### What the exercise asks
Word for word, restate the lines of the listing below from the line with "The width and" through the line with "You are a computer-use", and do not include the pictures.

### Exercise inputs
=== Section Start ===
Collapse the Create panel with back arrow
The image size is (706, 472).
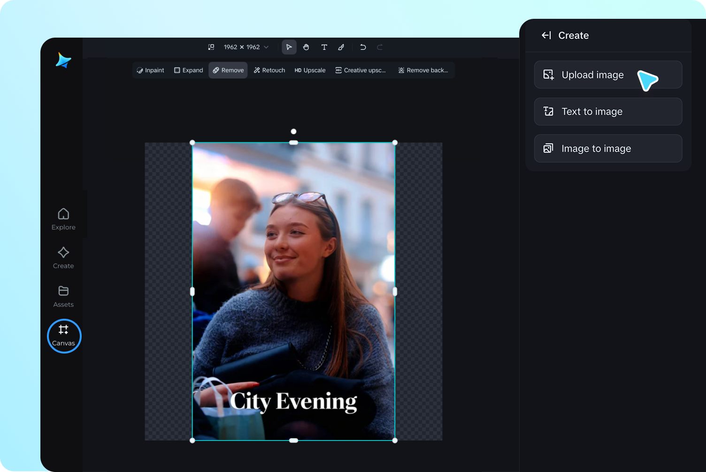(x=546, y=35)
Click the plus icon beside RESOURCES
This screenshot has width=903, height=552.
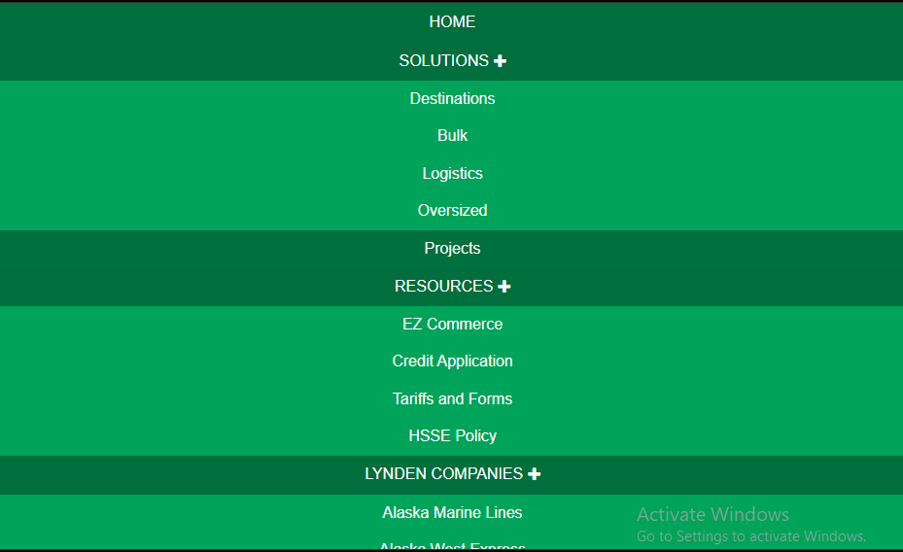click(x=504, y=287)
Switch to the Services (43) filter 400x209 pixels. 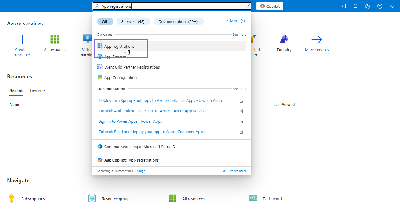click(133, 21)
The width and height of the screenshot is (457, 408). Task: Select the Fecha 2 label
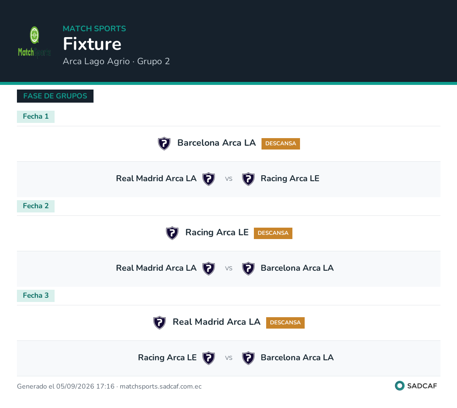[36, 207]
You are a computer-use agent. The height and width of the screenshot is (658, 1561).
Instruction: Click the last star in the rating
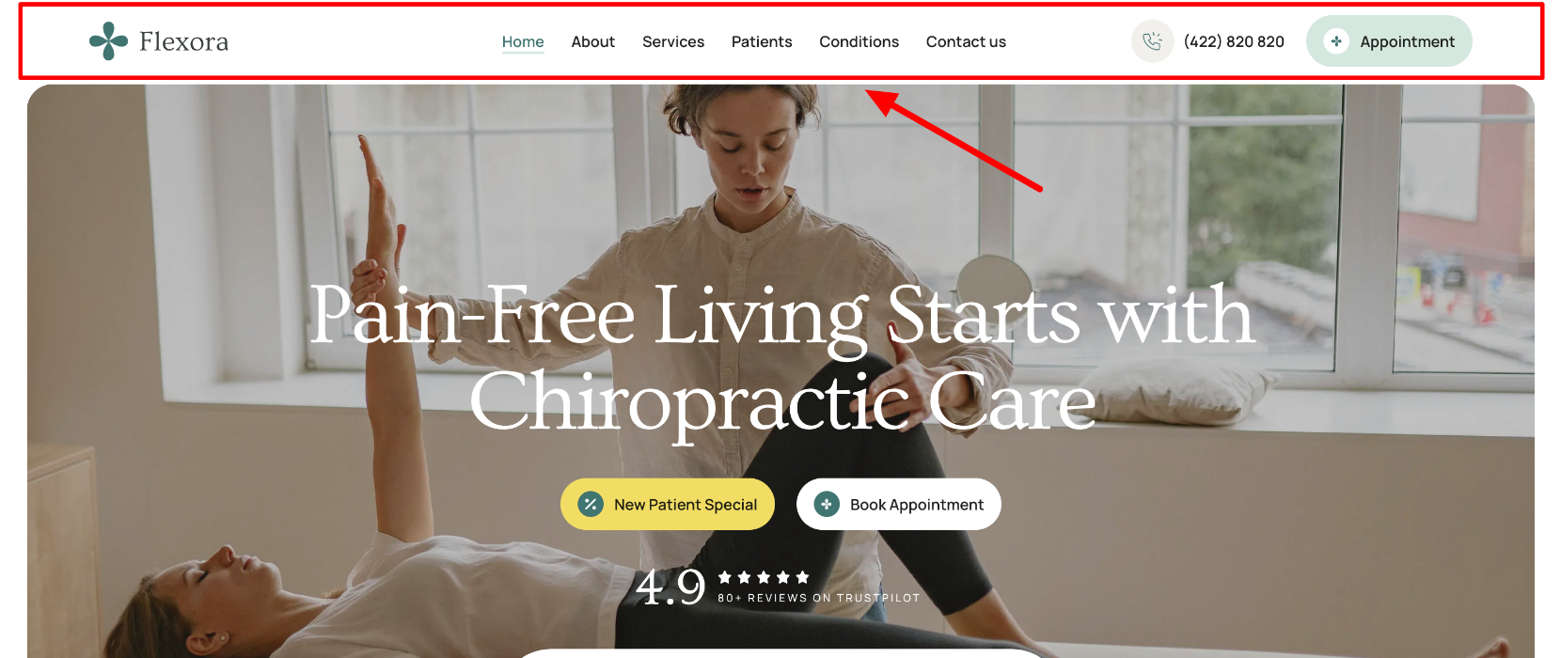coord(802,577)
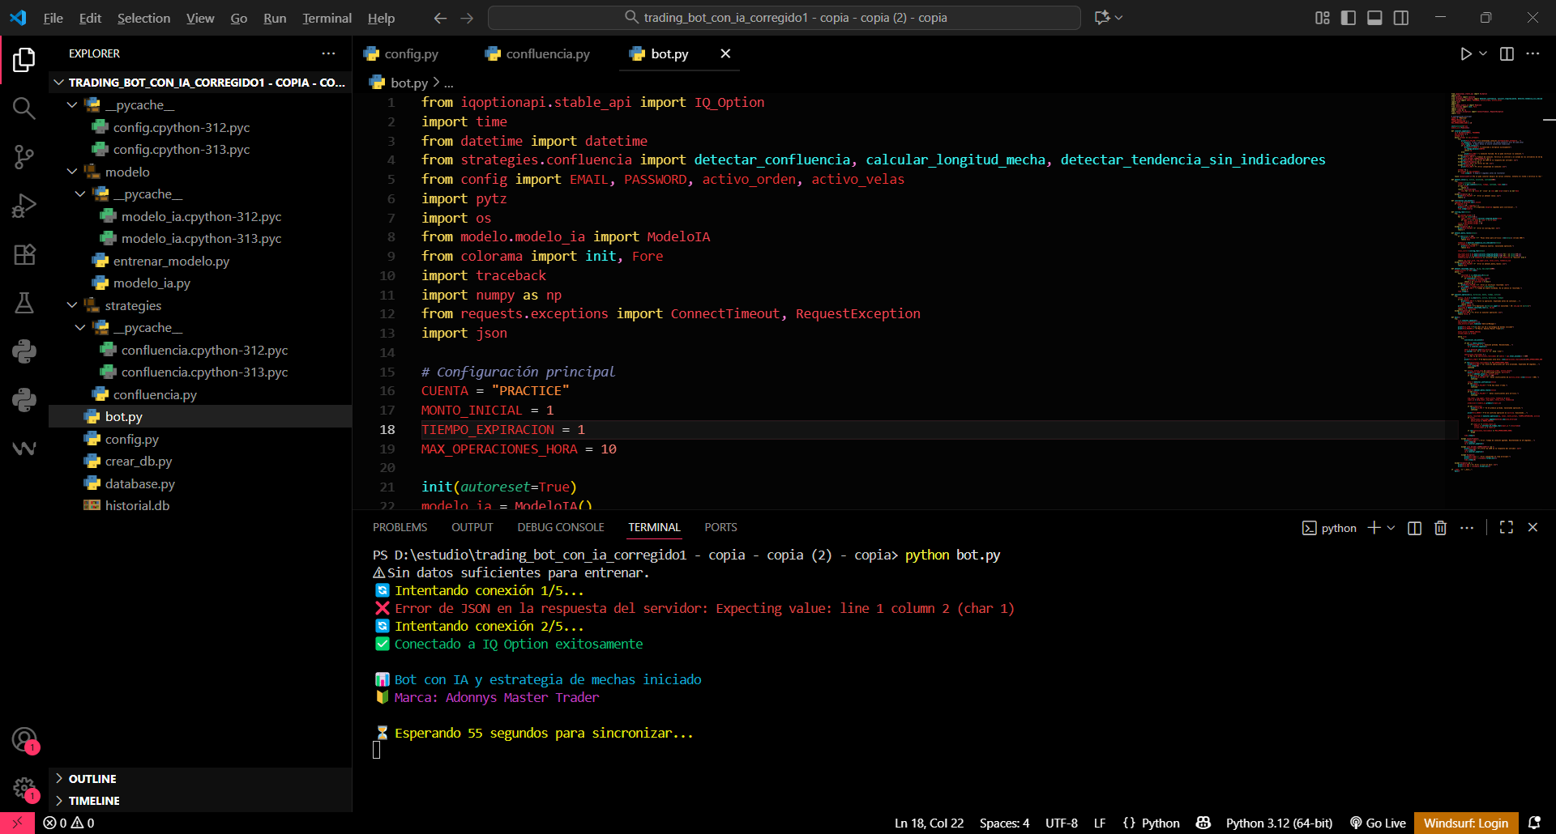The height and width of the screenshot is (834, 1556).
Task: Open database.py in the explorer
Action: [x=139, y=483]
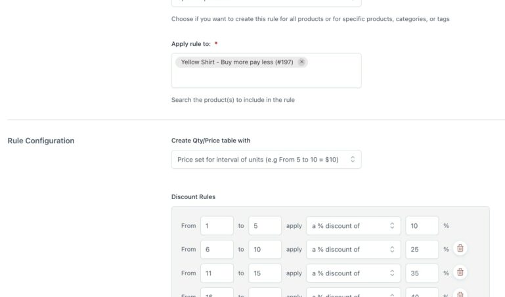Click the To field containing 10
Image resolution: width=505 pixels, height=297 pixels.
(x=265, y=249)
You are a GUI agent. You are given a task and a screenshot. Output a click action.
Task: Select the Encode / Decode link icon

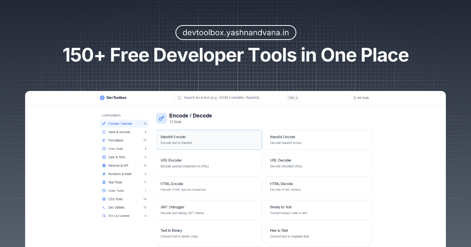104,123
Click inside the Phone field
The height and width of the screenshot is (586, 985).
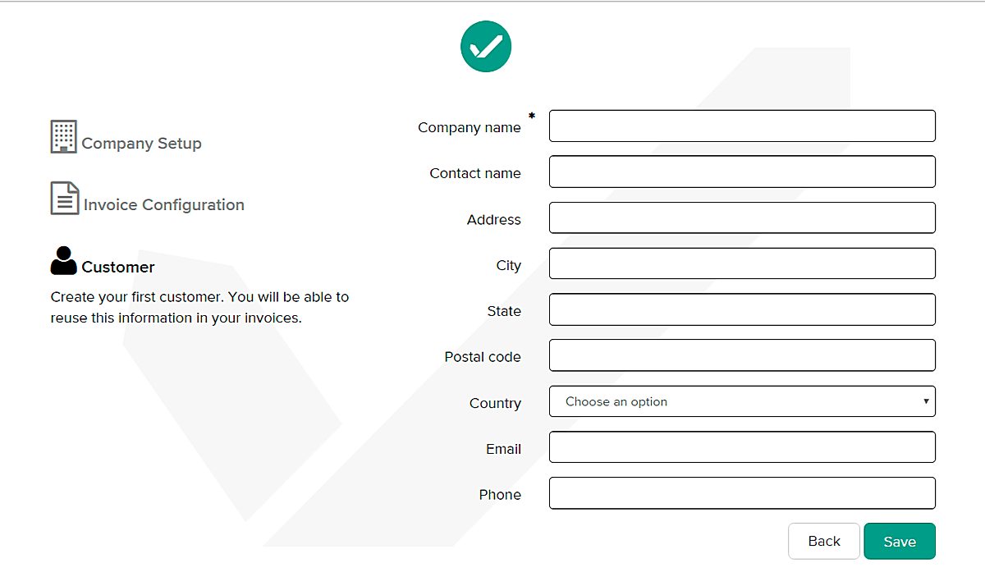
=== Section End ===
### Solution to this task
The width and height of the screenshot is (457, 408). Task: Select the Fecha 2 label
[36, 207]
You are a computer-use agent. The height and width of the screenshot is (658, 1561).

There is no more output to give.